Complaint Shows Brokers' Role in Market-Timing

 

Most investors are aware of the secret agreements that enabled a handful of savvy traders to run abusive trading strategies in many of the country's best-known mutual funds.

Now, a newly filed complaint suggests that the efforts of stockbrokers acting on behalf of would-be market-timers and late traders were more pervasive than previously believed, often representing a second, unwelcome front for funds that had friendly timing agreements in place with other clients.

The Securities and Exchange Commission, in one of the most detailed civil complaints yet filed against any defendant in the mutual fund investigation, alleges that five former Prudential(PRU Quote) brokers defrauded 52 fund companies by making more than $1.3 billion in market-timing trades over three years. The complaint details the brokers' efforts to hide behind dozens of false accounts to conceal abusive trading and circumvent attempts to root them out.

The SEC, which was ordered last month by a federal judge to expand on a complaint it first filed in November, contends that all of the fund companies were victims of the brokers and in many instances took steps to try and stop them from doing more trades. The irony is that some of the victimized fund families -- Janus(JNS Quote), Alliance Capital(AC Quote), Franklin Templeton(BEN Quote) and Marsh & McClennan's(MMC Quote) Putnam Investments -- are ones that were either charged by the SEC and New York Attorney General Eliot Spitzer with knowingly allowing traders to market-time shares of their funds, or are under investigation.

The complaint also alleges, for the first time, that some funds sold by Fidelity Investments, the nation's biggest mutual fund company, also were timed.
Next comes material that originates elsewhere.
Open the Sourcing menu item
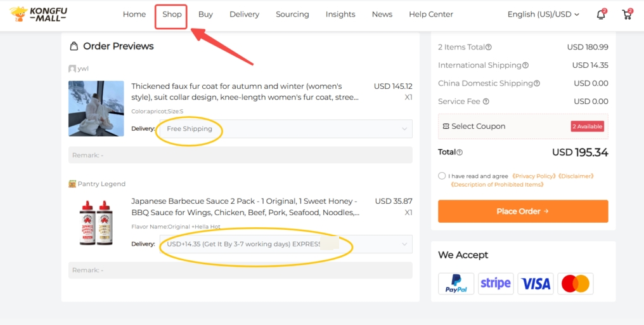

The Fidelity funds were timed despite a series of steps taken by the Boston-based firm to keep abusive traders out of its funds, if not necessarily the funds of other companies that were sold on Fidelity's big mutual fund trading platform.

If anything, the new 67-page complaint, which includes hundreds of pages of exhibits, demonstrates just how widely practiced market-timing was in the mutual fund industry, and the lengths to which some traders and brokers would go to score easy profits. It also shows how the complaints from fund companies to a brokerage, in this case Prudential, could fall on deaf ears.